YAP/TAZ interact with various canonical signaling pathways during angiogenesis and vascularization. The most prominent of these is the VEGF signaling pathway, which has a critical role in angiogenesis/vascularization. Several studies have reported the convergence of YAP/TAZ and VEGF signaling via the actin cytoskeleton (Wang X. et al., 2017; Elaimy and Mercurio, 2018). For example, VEGF stimulates Rho-GTPase activity, thereby altering cytoskeletal dynamics, which contributes to YAP/TAZ activation (Wang X. et al., 2017; Elaimy and Mercurio, 2018). The activated YAP/TAZ sustains Rho-GTPase activity via a positive feedback loop, while changes to the cytoskeletal dynamics facilitate both vascular growth and remodeling of ECs (Wang X. et al., 2017; Elaimy and Mercurio, 2018). Sakabe et al. (2017) found that YAP regulates the activity of the small GTPase CDC42, the deletion of which leads to severe defects in endothelial migration and angiogenesis. Knockdown of YAP/TAZ alters the cellular distribution of VEGFR2 due to defective trafficking from the Golgi apparatus to the plasma membrane (Elaimy and Mercurio, 2018). Xu et al. (2019) reported that TAZ expression was correlated with vascular endothelial growth factor receptor 2 (VEGFR2) immunoreactivity of ECs, and also with blood vessel density in a tumor (astrocytoma) model.

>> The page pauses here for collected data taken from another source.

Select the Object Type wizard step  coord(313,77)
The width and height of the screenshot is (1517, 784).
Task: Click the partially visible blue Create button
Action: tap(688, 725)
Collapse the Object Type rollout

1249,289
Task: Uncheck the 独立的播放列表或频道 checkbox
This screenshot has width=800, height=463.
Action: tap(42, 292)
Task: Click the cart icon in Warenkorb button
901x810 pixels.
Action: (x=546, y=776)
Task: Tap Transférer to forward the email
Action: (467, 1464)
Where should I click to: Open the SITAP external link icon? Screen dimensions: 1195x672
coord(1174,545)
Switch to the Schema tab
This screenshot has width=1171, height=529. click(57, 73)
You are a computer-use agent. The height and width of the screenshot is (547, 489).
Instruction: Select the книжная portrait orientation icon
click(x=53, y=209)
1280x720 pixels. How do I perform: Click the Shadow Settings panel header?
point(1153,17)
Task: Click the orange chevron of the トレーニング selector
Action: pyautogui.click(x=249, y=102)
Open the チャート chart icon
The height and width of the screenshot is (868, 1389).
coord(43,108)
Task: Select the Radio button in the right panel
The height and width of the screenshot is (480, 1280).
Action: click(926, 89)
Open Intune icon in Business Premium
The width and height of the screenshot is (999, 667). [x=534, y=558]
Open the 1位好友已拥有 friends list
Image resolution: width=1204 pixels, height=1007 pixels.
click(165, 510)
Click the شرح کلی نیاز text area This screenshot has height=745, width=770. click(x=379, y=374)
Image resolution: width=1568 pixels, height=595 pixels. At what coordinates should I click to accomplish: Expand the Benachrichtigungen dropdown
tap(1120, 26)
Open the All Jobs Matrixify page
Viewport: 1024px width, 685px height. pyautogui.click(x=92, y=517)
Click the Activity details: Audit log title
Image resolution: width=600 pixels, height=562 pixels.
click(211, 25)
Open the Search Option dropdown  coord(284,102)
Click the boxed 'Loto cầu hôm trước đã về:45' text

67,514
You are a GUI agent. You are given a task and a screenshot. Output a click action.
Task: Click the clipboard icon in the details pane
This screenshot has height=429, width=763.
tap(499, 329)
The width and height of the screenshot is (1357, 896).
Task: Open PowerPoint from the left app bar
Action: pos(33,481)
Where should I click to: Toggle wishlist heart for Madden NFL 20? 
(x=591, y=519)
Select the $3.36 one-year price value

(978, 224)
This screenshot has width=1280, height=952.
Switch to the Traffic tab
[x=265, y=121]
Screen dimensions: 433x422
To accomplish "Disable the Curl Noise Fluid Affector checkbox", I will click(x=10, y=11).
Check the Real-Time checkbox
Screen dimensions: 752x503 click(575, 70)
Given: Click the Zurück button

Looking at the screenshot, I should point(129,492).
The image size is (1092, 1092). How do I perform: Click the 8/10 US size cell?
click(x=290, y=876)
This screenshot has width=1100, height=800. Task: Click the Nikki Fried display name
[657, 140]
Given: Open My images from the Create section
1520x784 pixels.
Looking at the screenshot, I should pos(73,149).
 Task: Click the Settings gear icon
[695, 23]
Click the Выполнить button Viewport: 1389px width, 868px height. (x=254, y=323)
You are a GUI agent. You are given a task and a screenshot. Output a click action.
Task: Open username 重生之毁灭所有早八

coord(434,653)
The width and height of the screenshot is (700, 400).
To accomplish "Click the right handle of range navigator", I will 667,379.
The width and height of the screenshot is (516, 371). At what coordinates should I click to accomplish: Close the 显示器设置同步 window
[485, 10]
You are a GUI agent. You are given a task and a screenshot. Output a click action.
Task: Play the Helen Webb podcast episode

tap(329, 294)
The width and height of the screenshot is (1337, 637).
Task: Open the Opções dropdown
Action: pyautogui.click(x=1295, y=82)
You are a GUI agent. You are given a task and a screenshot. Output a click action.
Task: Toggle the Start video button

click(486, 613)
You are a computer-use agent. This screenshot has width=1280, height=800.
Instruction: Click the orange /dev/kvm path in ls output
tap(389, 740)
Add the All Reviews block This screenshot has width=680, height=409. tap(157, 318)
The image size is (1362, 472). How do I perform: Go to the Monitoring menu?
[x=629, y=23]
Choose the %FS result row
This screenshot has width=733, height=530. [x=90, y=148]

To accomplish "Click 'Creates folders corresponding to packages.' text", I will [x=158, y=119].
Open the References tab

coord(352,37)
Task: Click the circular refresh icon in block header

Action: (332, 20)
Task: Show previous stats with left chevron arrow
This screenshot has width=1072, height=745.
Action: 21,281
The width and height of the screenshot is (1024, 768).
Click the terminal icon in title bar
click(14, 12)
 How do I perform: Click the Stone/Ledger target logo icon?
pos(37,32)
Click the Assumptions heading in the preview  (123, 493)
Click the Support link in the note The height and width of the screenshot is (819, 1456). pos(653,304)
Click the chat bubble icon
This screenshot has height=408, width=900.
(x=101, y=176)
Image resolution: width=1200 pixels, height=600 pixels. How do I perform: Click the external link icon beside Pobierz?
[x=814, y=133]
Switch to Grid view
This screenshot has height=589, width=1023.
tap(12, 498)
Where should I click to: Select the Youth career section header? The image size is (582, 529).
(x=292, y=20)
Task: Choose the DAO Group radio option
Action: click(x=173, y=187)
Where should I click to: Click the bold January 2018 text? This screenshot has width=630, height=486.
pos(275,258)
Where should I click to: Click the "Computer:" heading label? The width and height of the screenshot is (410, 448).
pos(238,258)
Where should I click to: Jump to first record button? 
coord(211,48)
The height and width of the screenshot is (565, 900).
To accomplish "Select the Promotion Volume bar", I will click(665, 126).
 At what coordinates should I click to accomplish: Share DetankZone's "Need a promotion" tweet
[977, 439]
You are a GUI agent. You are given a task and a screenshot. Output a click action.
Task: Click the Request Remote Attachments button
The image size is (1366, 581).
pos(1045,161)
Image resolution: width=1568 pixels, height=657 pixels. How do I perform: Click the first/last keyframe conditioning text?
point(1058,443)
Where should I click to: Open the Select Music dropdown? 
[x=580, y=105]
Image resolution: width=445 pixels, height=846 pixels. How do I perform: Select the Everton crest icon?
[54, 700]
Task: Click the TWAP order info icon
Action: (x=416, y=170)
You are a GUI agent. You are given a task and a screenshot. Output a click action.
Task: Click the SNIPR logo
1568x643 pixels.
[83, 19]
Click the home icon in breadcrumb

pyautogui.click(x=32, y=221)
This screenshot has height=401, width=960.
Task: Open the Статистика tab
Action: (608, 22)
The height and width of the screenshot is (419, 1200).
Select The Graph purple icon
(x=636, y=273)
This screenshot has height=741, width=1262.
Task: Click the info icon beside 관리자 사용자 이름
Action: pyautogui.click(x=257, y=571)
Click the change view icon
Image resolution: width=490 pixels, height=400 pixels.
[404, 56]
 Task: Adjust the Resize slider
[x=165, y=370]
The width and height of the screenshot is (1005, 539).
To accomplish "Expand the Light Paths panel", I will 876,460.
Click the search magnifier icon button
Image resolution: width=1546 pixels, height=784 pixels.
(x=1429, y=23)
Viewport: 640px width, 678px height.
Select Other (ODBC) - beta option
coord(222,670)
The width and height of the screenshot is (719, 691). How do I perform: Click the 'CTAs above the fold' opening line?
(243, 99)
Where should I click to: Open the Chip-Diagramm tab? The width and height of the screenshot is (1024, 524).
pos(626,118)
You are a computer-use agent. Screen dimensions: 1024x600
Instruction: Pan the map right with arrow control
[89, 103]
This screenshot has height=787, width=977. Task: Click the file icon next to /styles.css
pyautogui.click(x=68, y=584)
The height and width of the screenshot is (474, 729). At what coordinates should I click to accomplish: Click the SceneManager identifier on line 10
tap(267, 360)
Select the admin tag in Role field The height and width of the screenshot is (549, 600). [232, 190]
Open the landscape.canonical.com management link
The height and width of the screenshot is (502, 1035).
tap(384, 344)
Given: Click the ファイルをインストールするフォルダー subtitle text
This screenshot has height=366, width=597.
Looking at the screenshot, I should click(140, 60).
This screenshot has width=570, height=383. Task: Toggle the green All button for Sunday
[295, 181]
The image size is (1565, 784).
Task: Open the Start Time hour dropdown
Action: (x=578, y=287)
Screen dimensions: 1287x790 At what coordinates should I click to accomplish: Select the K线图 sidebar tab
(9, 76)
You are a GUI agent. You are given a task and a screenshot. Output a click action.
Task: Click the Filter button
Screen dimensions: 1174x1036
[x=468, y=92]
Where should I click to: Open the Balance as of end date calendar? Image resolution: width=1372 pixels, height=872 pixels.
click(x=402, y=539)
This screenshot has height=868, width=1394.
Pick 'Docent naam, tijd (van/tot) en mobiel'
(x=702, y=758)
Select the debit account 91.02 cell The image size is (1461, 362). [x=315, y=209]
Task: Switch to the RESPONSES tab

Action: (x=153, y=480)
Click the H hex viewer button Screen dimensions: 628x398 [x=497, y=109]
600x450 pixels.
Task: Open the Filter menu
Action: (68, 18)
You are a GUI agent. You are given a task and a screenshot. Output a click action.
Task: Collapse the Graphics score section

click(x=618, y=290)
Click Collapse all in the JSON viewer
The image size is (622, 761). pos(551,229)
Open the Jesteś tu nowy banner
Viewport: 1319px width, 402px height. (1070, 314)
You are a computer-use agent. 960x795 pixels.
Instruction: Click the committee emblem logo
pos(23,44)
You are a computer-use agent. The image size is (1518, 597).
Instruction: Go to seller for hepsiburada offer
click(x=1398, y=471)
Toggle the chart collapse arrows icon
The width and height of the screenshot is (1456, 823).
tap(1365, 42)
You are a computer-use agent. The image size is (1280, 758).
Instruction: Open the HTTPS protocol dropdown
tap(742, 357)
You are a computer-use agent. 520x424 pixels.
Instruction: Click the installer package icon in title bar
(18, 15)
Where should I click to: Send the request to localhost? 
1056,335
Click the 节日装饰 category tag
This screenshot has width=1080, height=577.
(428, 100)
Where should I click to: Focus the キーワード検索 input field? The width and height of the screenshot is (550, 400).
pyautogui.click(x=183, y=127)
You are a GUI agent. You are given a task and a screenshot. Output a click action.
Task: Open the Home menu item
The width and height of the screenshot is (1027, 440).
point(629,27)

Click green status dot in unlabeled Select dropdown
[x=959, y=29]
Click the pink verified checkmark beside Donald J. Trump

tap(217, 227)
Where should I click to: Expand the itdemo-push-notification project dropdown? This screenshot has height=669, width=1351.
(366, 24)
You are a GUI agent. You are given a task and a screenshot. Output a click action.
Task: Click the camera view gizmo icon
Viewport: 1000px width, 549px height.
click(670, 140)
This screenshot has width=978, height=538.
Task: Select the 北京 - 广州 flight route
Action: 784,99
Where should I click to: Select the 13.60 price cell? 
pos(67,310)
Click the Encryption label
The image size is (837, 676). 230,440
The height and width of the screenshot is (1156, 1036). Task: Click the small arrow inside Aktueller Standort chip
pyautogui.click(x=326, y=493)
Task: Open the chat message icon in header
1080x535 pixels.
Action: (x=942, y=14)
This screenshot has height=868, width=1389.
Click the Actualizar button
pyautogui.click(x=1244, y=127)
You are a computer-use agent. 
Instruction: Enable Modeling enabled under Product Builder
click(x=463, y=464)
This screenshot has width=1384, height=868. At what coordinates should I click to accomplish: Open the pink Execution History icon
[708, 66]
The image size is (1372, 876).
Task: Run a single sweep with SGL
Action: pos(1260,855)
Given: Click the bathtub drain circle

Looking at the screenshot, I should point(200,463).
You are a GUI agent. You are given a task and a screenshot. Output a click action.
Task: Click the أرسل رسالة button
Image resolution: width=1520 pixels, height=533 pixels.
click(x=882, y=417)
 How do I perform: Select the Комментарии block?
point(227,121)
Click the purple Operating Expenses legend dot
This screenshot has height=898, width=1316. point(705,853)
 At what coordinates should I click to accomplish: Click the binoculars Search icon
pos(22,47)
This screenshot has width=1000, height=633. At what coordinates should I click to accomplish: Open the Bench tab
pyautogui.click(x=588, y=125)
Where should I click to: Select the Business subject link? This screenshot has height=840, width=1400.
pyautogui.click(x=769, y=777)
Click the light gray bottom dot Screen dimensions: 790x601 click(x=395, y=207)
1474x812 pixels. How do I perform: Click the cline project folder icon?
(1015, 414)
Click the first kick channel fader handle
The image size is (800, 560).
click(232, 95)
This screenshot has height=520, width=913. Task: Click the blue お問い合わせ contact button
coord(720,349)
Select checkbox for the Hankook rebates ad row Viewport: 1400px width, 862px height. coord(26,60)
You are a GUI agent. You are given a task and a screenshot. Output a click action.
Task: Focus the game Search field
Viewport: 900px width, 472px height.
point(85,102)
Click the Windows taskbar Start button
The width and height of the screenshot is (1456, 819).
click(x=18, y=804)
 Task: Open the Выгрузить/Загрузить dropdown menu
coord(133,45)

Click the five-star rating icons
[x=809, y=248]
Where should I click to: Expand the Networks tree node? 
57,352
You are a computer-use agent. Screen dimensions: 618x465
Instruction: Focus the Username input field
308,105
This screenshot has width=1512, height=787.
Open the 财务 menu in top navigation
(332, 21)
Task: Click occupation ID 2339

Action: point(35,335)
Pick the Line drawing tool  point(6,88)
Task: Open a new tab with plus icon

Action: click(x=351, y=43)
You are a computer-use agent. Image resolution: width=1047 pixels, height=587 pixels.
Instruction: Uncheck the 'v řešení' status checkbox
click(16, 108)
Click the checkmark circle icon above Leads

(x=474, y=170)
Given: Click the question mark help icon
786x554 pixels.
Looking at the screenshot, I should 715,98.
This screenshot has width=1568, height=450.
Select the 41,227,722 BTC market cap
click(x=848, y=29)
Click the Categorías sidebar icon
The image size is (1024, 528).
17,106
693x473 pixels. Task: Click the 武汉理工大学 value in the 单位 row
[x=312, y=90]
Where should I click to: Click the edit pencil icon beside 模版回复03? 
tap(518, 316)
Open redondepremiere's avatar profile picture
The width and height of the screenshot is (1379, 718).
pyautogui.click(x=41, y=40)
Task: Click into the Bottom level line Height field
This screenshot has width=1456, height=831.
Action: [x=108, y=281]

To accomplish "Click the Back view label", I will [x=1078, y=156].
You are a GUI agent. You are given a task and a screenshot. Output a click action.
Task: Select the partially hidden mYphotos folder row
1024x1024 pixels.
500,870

Besides the VEGF signaling axis, YAP regulates angiogenesis via the peroxisome proliferator-activated receptor gamma co-activator 1-alpha (PGC1α) signaling pathway that controls glucose metabolism within the mitochondria of ECs (Mammoto et al., 2018). Mammoto et al. (2018) showed that PGC1α knockdown inhibits YAP-induced EC sprouting in vitro and vascular morphogenesis within fibrin gels subcutaneously implanted into mice, whereas overexpression of PGC1α had the reverse effect. Hence, YAP-TEAD1 signaling induces mitochondrial biogenesis in ECs and stimulates angiogenesis through PGC1α. YAP also regulates angiogenesis via the STAT3 signaling pathway. Du et al. (2017) reported that YAP induces increased secretion of IL11 and IL15 from cancer-associated fibroblasts, and these cytokines in turn activate STAT3 signaling in HUVECs, promoting tubule formation and sprouting angiogenesis of these cells. Besides these canonical signaling pathways, YAP also regulates angiogenesis in tumor models via miRNAs such as miR-205 (Du et al., 2017) and miR-126-5p (Sun et al., 2019), as well as non-coding RNAs such as MALAT1 (Sun et al., 2019).
Role of YAP/TAZ in Hepatic Differentiation and Liver Regeneration
The functions of the mammalian liver include detoxification and production of bile acids that facilitate the digestive process. The major cell lineages of the liver are hepatocytes that secrete bile acids, and biliary epithelial cells (cholangiocytes) that line the biliary ducts transporting bile acids into the gall bladder, and are responsible for modifying the bile secretions of hepatocytes. There is also a resident pool of adult mesenchymal stem cells within the post-natal liver, referred to as hepatic stellae cells, which contribute to liver regeneration upon disease or injury.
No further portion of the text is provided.